How to Apply With Alternative Lenders

Most people find alternative lenders through internet searches and research. Others find them through word of mouth, but the bottom line is that you won’t be able to take the same approach as you would when visiting the physical location of your bank.

If you’re not using a marketplace, searching for an alternative lender is as easy as typing “alternative business loans” into your search bar. The hard part, however, is choosing the right one for your specific situation. You’ll have to research each option carefully, taking careful note of their eligibility requirements and offered programs, and do a “reputation check” of each. This includes visiting review sites like Trustpilot and learning more about their service through the experience of other entrepreneurs.

Once you have a few top choices, you can start filling out applications with each lender. Every organization has a different application process, but most alternative lenders provide a streamlined application process that requires much less time than a bank application. This takes some of the frustration from the process. However, the next steps are a bit more challenging.

You’ll have to wait and hear back about each application you’ve submitted. Once you receive approvals or declines, you can start to narrow your search and find the terms and offered amount that best suits your business. It’s not easy to forecast for the future, so it might be beneficial to work with a trusted financial advisor during this process to help ensure you’re making the right decision for your business.

What’s the Better Option?

The simple answer is: It depends. Every business is different, with each having its own unique characteristics that will make one option more attractive than another. There’s really no blanket answer that applies to all businesses, but here are a few differentiating factors that play into every entrepreneur’s decision.

Funding Times

The application to funding speed of a lender is one of the most important things to consider. Banks and credit unions tend to have longer funding times on average (60 to 90 days). Alternative lenders, on the other hand, offer same-day approvals in many cases, with funding times following soon after that. This makes alternative business lending a better option for those who need capital fast, but if you don’t need immediate cash, working with a bank may be more viable.

Interest Rates

As discussed previously, banks and credit unions offer lower interest rates compared to alternative lending organizations. However, the prime rate surge we experienced in 2022 has leveled the playing field in some regards. Interest rates between the two types of lenders are relatively the same in 2023, but there’s no way to tell what your specific interest rate will be until you’ve applied and received approvals.

Interest rates are determined by your business’s financial background, your time in business, and the lender you’re doing business with. The only way to ensure you’re getting the best possible rate is to shop around and compare offers against one another.

Offered Programs

There are more alternative business lending options available compared to bank loans and financing.
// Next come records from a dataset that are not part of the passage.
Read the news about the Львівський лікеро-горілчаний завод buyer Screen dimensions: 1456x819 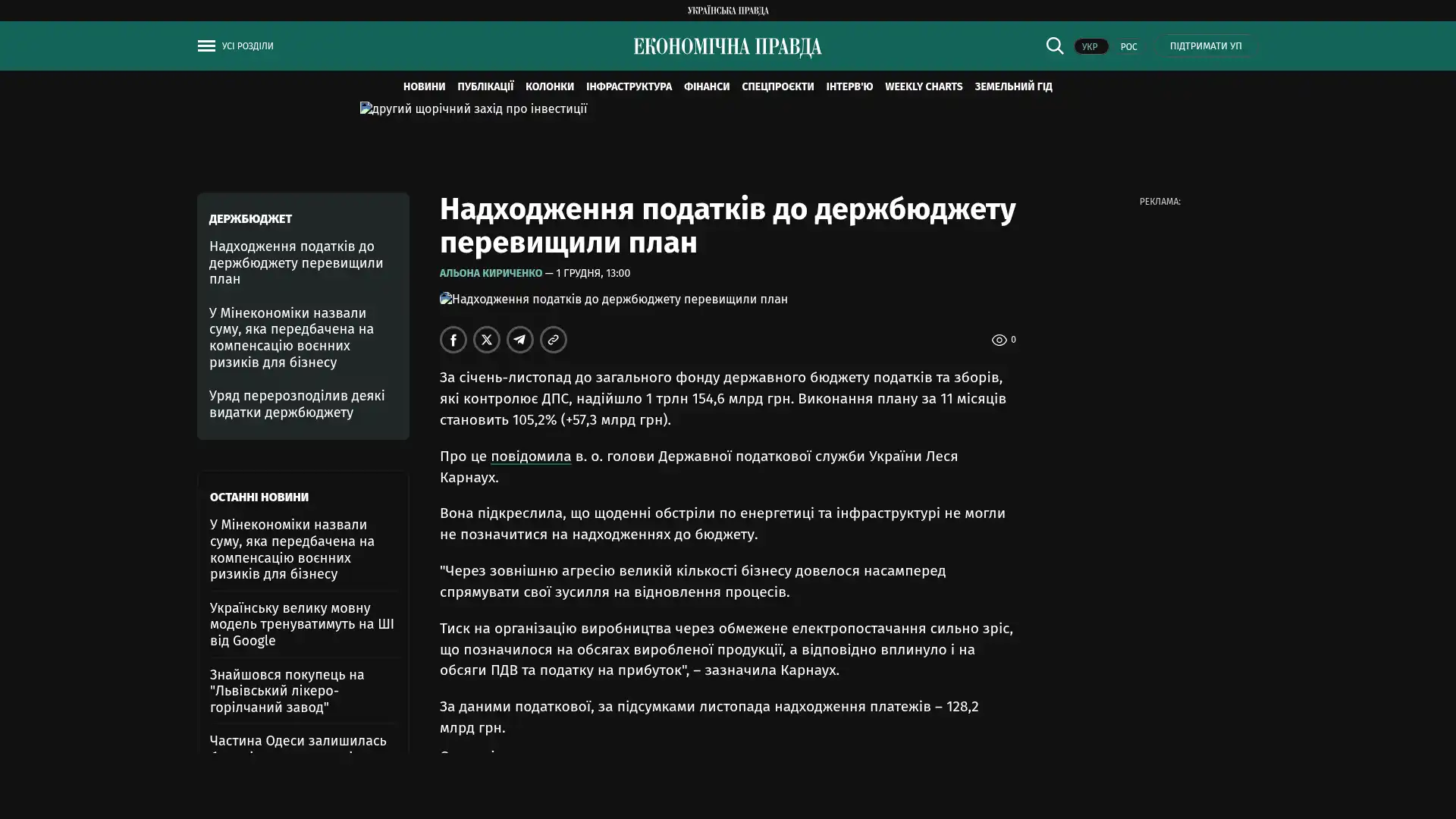(287, 690)
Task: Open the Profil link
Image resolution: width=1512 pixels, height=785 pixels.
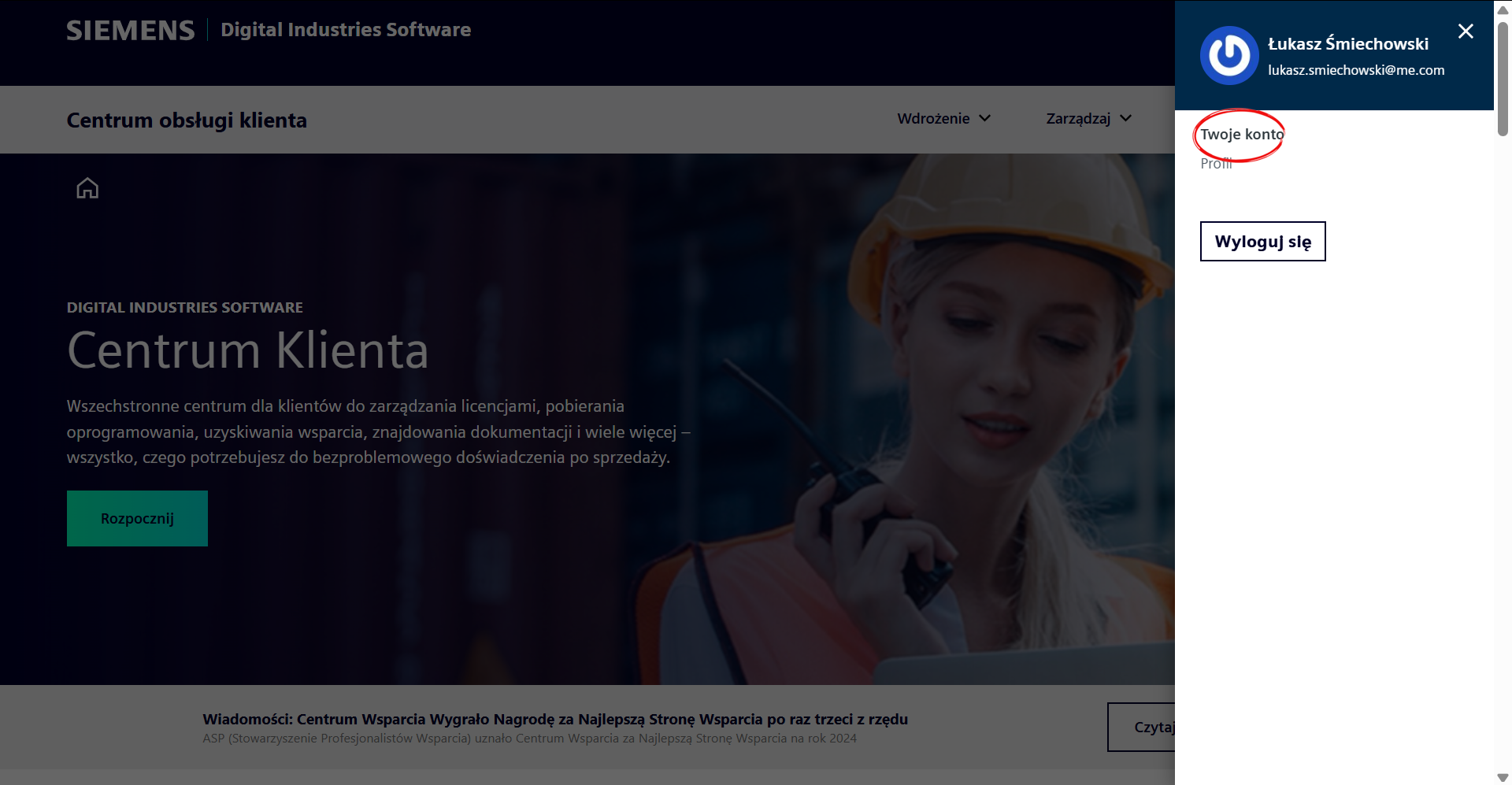Action: 1216,164
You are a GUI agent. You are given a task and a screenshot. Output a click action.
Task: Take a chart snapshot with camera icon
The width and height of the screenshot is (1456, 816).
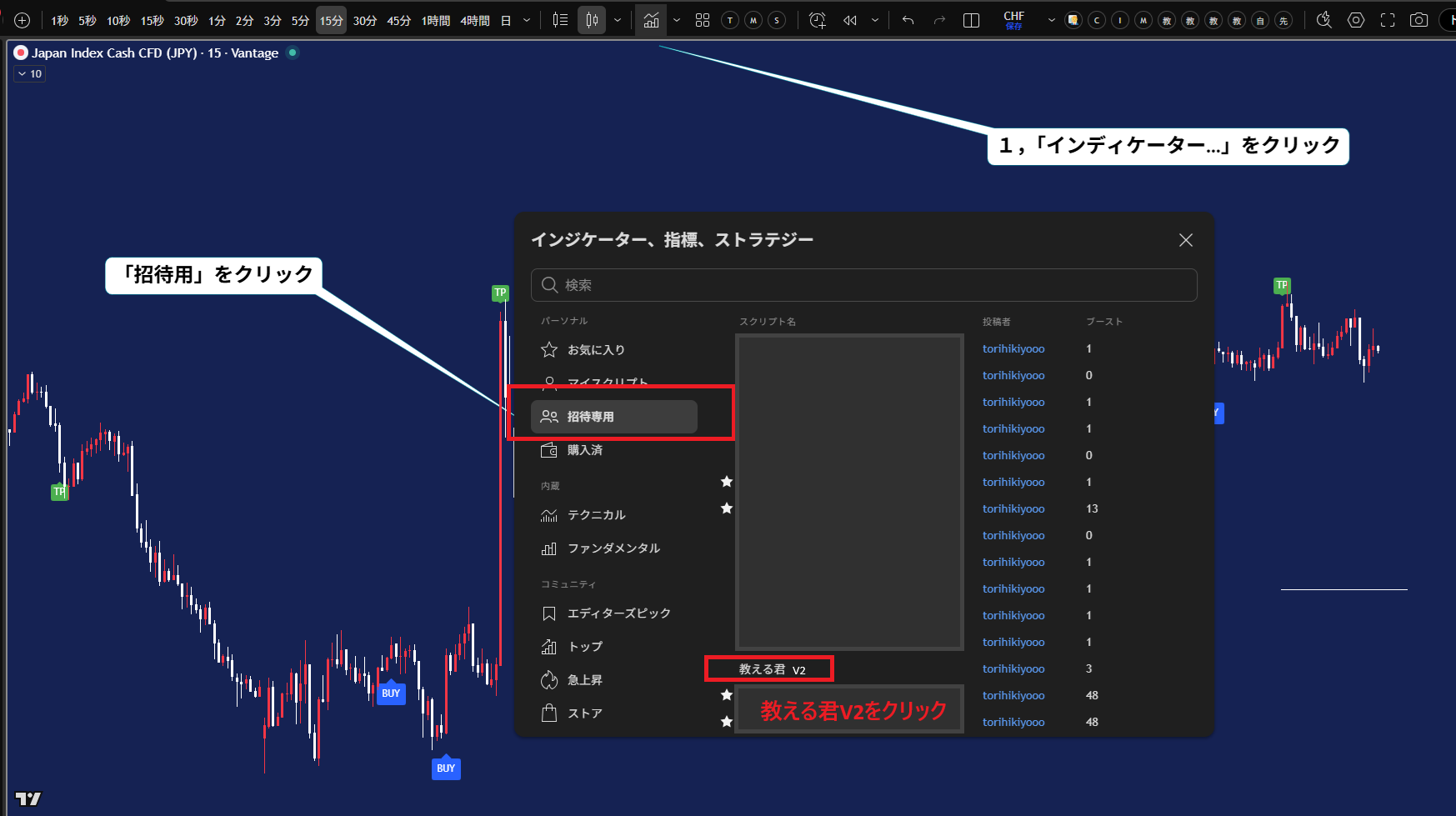point(1418,20)
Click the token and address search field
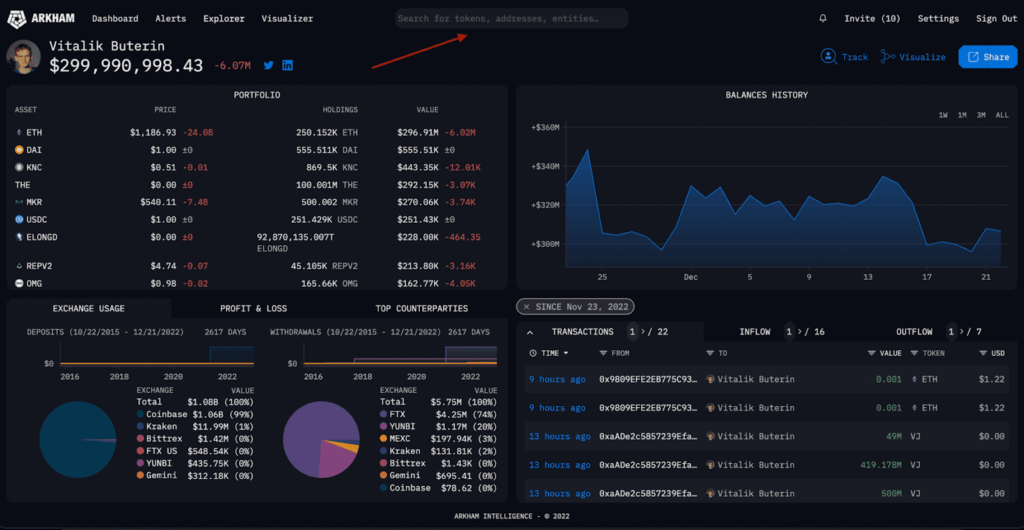Image resolution: width=1024 pixels, height=530 pixels. [511, 18]
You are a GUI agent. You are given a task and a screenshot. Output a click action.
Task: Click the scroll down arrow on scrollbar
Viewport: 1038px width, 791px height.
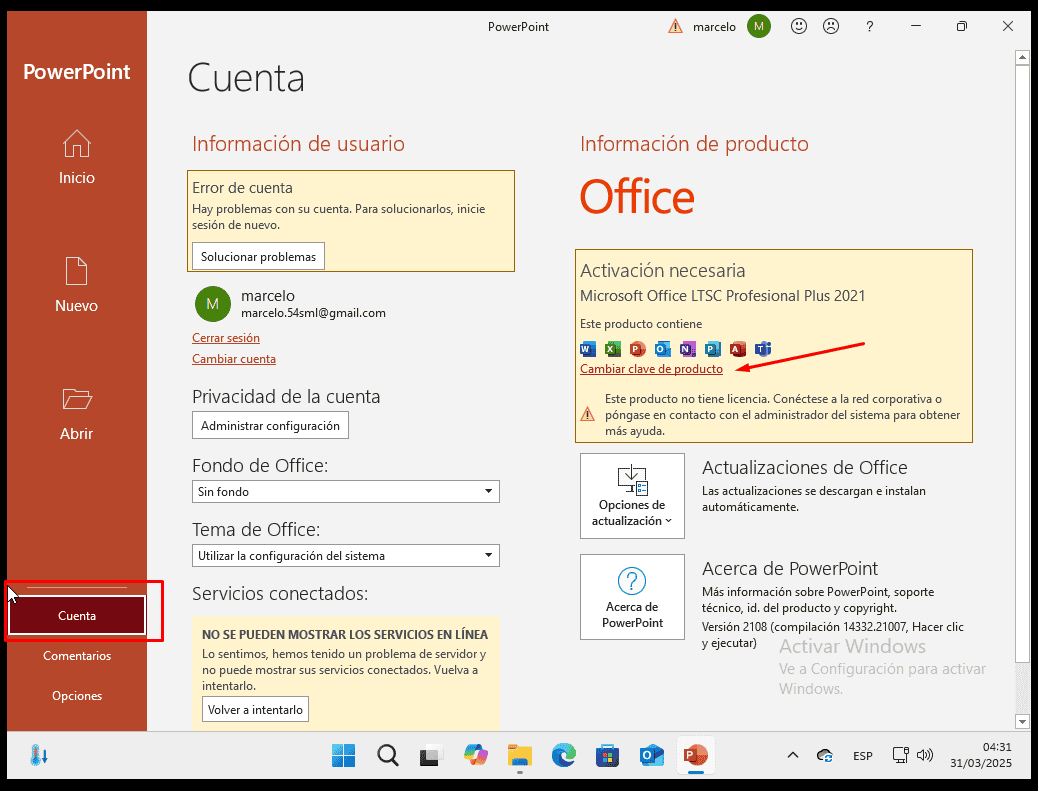(x=1022, y=720)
Banks tend to stick with traditional financing solutions, like lines of credit, term loans, and equipment financing. Alternative lenders, on the other hand, can offer revenue-based financing solutions, purchase order financing, and more specific types of programs, like Canna Business financing.

If you’re only interested in the core financing programs, you might benefit more from working with a bank or credit union. However, if you’re looking for more specific types of financing solutions, it’s a good idea to explore alternative lenders and research their programs.